Another presenter, Dr. Ryan Cole, is the subject of a state medical board investigation request by the Idaho Medical Association for making “numerous public statements in 2020 and 2021, concerning COVID-19 that are at significant odds with commonly understood medical treatment of COVID-19 and fail to meet the community standard of care.”

Malone and others urged summit attendees not to vaccinate children or recovered COVID-19 patients for the virus, contradicting state and federal health officials who say the risks from the vaccine are far lower than the risks from the virus and its potential for long-term medical problems.

Anchorage Mayor Dave Bronson, who spoke at the summit, called the findings by presenters “the best science available.”

In an unsigned statement posted the day after the conference on Hillside Family Medicine’s website, clinic administrators wrote that “Dr. Nolte’s involvement in the conference was in hopes to help educate people regarding the importance of early treatment of COVID-19 and keep people out of the hospital.”

Dr. Tom Hennessy, an epidemiologist with the UAA College of Health, said in a recent interview that he was concerned about the negative impacts he believed could be caused by an event about “early intervention” that does not advocate for vaccination against COVID-19.

The vast majority of Alaskans who have been hospitalized or died with COVID-19 during the most recent surge have been unvaccinated. These are people who “missed the opportunity to have the primary prevention that we know works,” Hennessy said.

“So I think there is potential harm that can come from a lot of conversation about alternative therapies and very fringe ideas about where COVID came from, and people going to a place where they inherently mistrust authority, and therefore mistrust the vaccine” that millions of Americans have received, Hennessy said.

According to state data, in Alaska through September, unvaccinated people died from COVID-19 at 11.9 times the rate of fully vaccinated people. September and October 2021 were the deadliest months of the pandemic so far.

”If people are relying on sources of information that aren’t credible, that are not coming from an evidence-based perspective, they can be misled. The general public can be misled, and that can lead to harm and that’s what worries me the most,” Hennessy said.

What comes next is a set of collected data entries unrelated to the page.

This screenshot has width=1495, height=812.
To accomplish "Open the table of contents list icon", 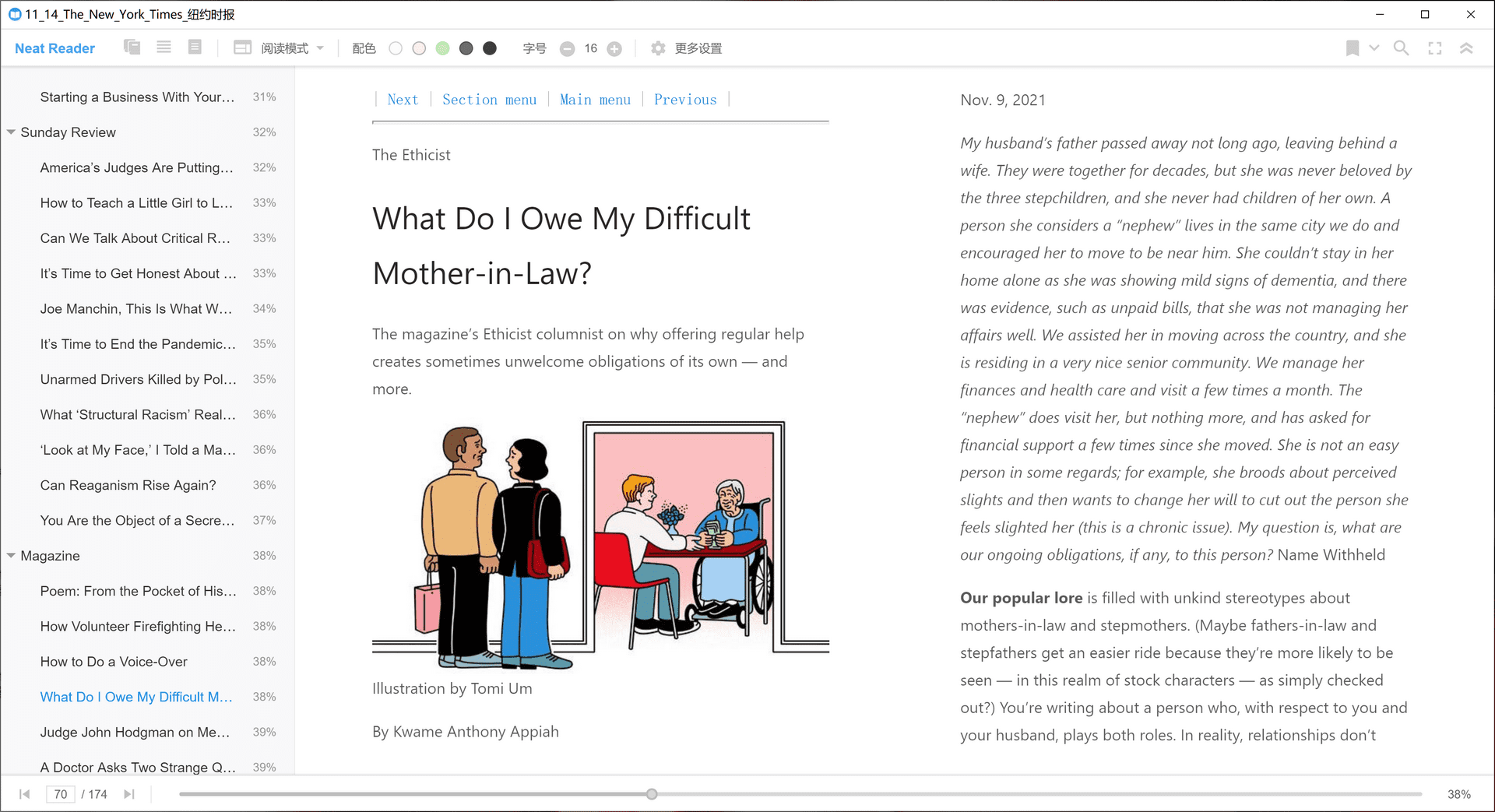I will click(x=164, y=47).
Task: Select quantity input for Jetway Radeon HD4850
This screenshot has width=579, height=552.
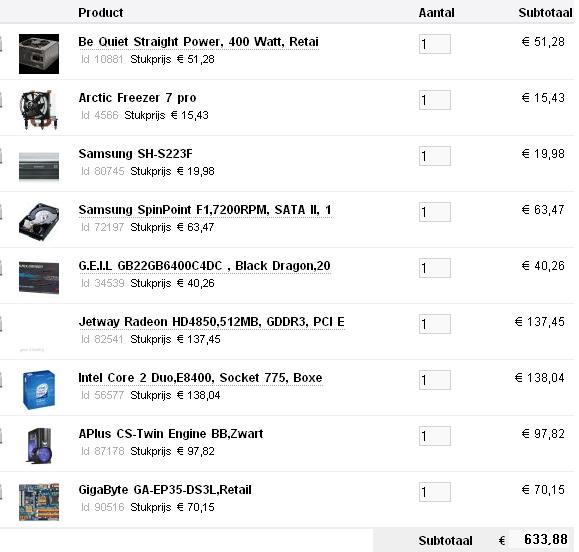Action: point(435,324)
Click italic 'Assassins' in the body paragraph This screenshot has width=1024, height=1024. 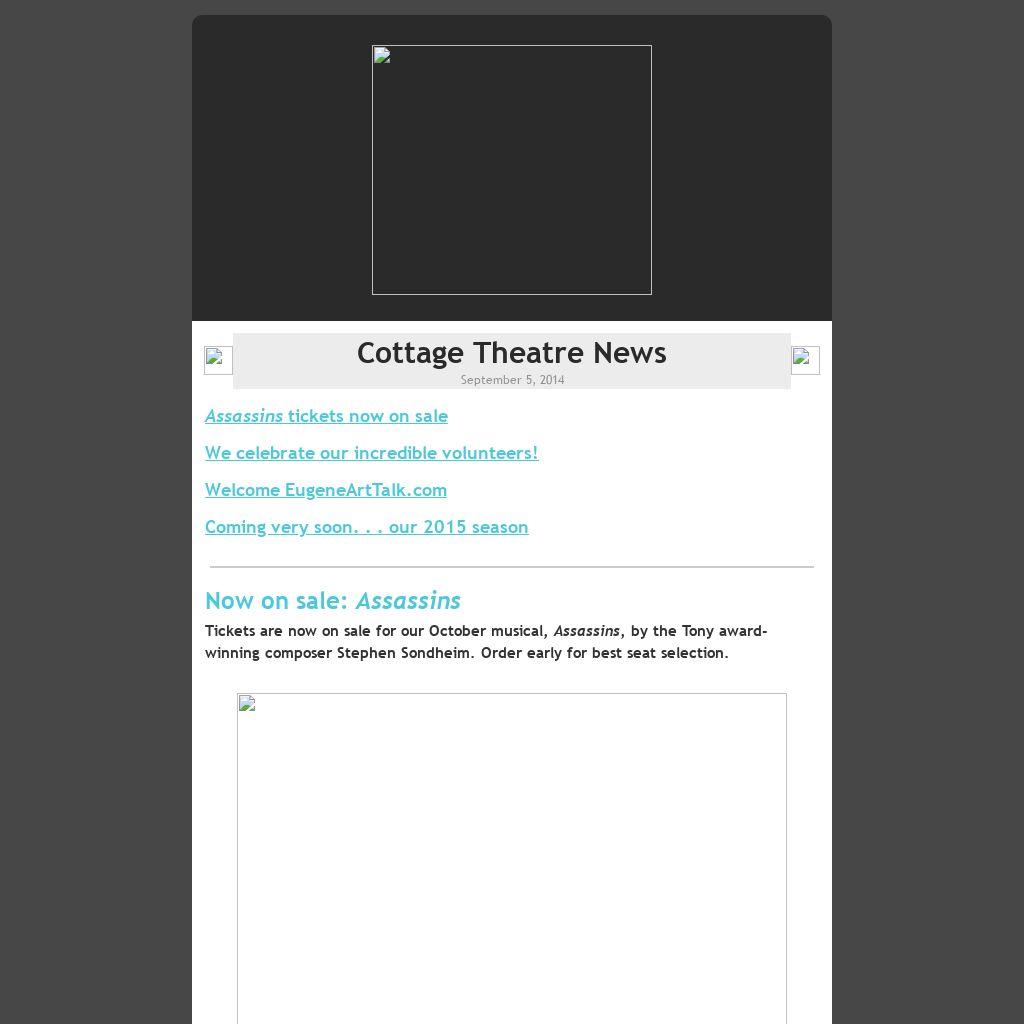tap(586, 631)
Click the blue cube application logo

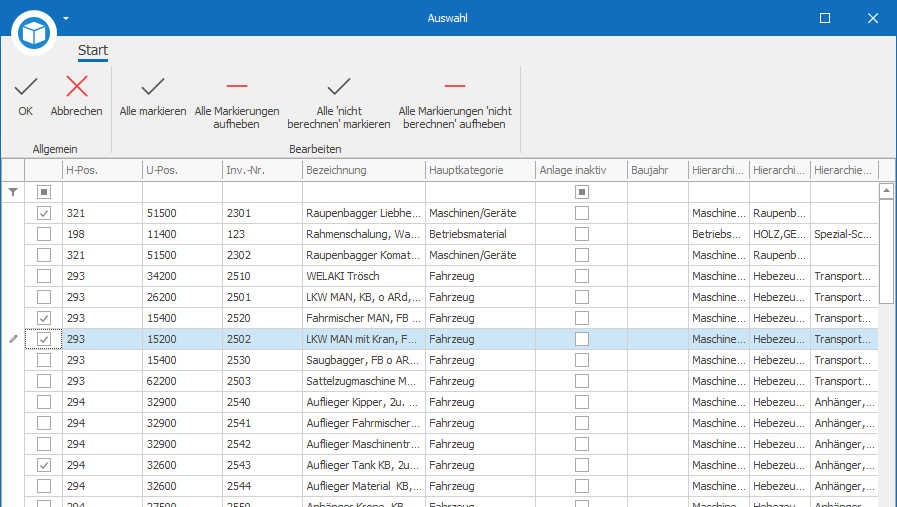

Few rebukes in other states

There are few examples of state medical boards revoking licenses when medical professionals prescribe unapproved COVID-19 treatments or share misinformation.

In Washington, a physician assistant had his license suspended after more than a dozen complaints were filed against him for prescribing ivermectin to patients as a COVID-19 treatment.

In Oregon, Dr. Steven Arthur LaTulippe had his license revoked in September after he disregarded COVID-19 mandates, told his patients that masks don’t work and over-prescribed opioids, The Oregonian reported.

In San Francisco, Dr. Thomas Cowan voluntarily surrendered his medical license to California’s medical board more than a year after he claimed in a viral online video that 5G technology caused COVID-19, according to reporting by Cal Matters.

There have been growing calls, particularly among national medical groups, for state medical boards to discipline medical professionals who spread misinformation or disinformation during the global pandemic.

Alaska’s chief medical officer, Dr. Anne Zink, described the devastating consequences of the spread of virus misinformation in a recent op-ed for The Washington Post.

She described an unvaccinated patient who had spent hundreds on online remedies and “was suffering not just because of the virus, but also because of the deadly combination of misinformation and disinformation in a broken health-care system, in a country of broken trust.”

“I found myself exhausted as I sat there with him, humbled by this virus and acutely aware of how much work we have yet to do,” she wrote.